Home | About | Journals | Submit | Contact Us | Français |

**|**J Cheminform**|**v.8; 2016**|**PMC5034583

Formats

Article sections

Authors

Related links

J Cheminform. 2016; 8: 49.

Published online 2016 September 22. doi: 10.1186/s13321-016-0159-x

PMCID: PMC5034583

Milano Chemometrics and QSAR Research Group, Department of Earth and Environmental Sciences, University of Milano-Bicocca, P.zza della Scienza, 1, 20126 Milan, Italy

Andrea Mauri, Email: ti.biminu@iruam.aerdna.

Received 2016 May 26; Accepted 2016 September 1.

Copyright © The Author(s) 2016

This communication deals with the scientific problem of evaluating the similarity between two chemical systems, each described by a finite discrete set of elements/members, which are in turn *p*-dimensional vectors of chemical/biological descriptors.
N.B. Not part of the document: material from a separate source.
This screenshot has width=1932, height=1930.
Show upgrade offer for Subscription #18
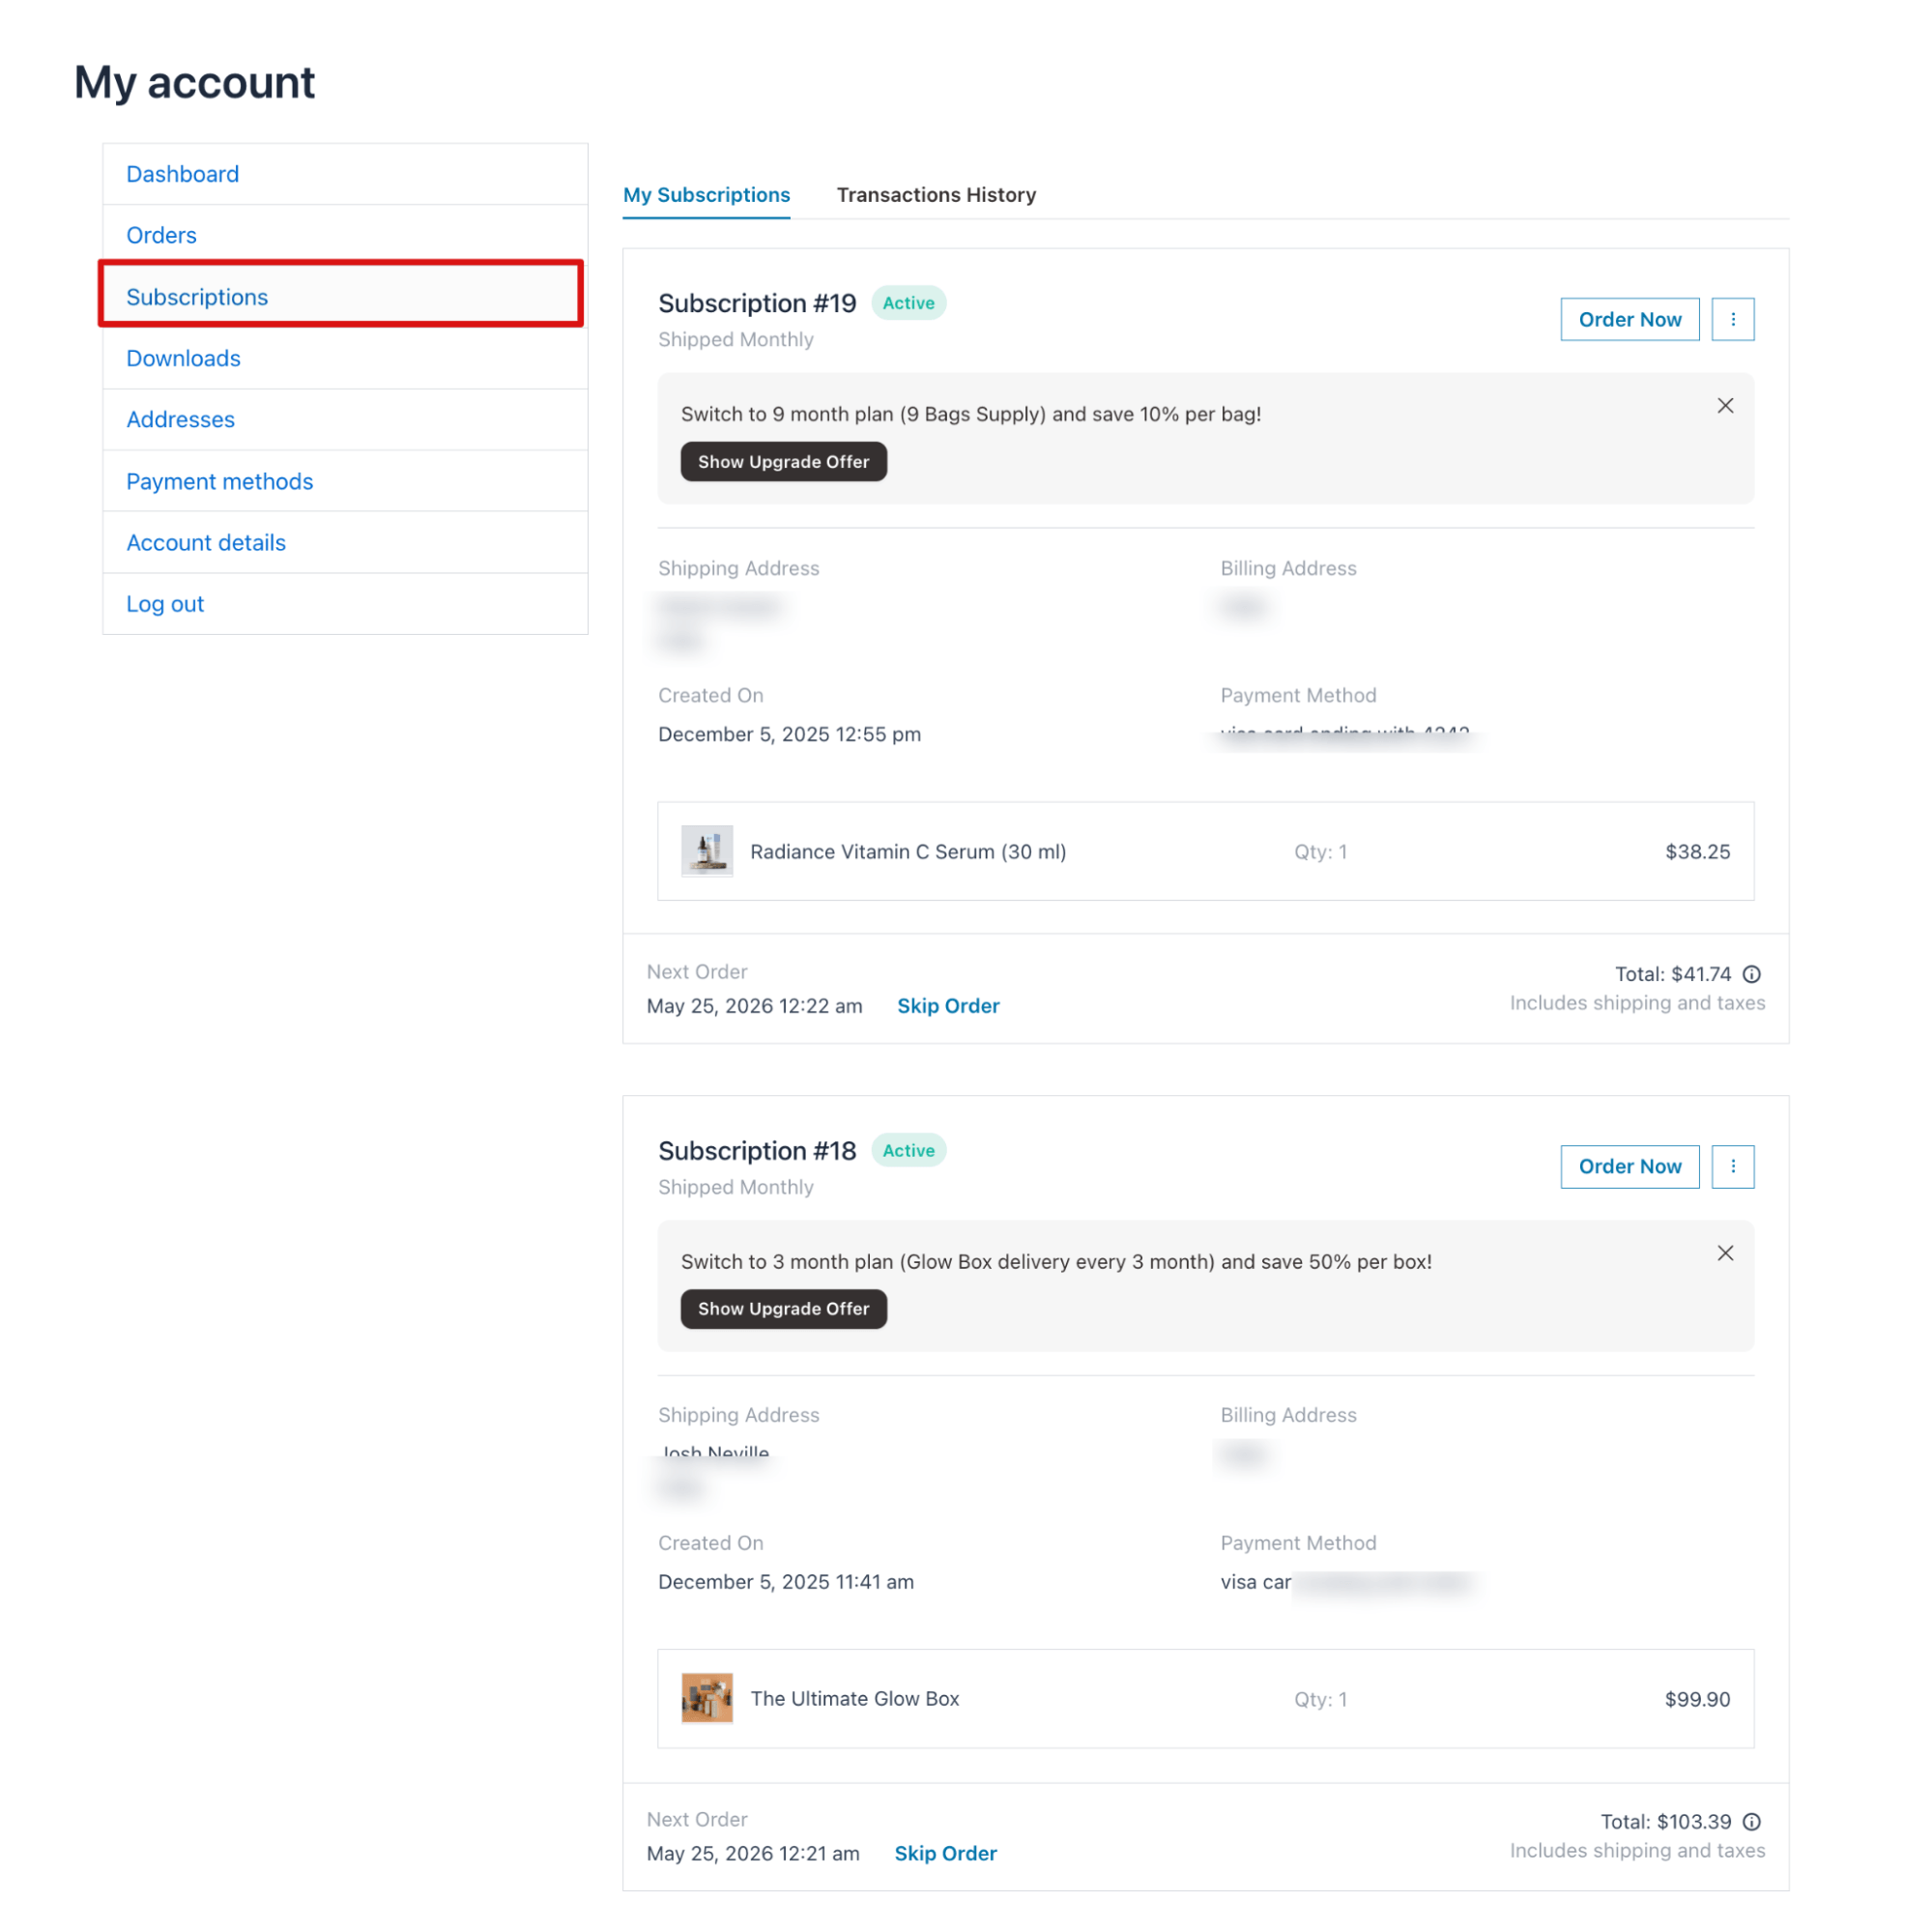[783, 1308]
A variant of the Hausdorff measure, called Hausdorff-like similarity (*Hs*), is proposed aimed at taking into account information on all the elements present in the compared sets, information that is usually lost by the other measures.

In Quantitative Structure–Activity Relationships (QSARs) studies, several modelling strategies are based on the calculation of similarity/diversity measures between molecules with the aim to predict the unknown properties of a target from the known properties of the most similar molecules [1]. The evaluation of toxicological and environmental impact of chemical mixtures, ionic liquids and molecule metabolites through computational approaches like QSARs shifts the focus from the analogy relationships between single objects, which commonly are molecules, to those between sets of objects, which can be the substances of chemical mixtures, the metabolites or molecular substructures that are generated by molecule dissection, or the different ions that form ionic liquids.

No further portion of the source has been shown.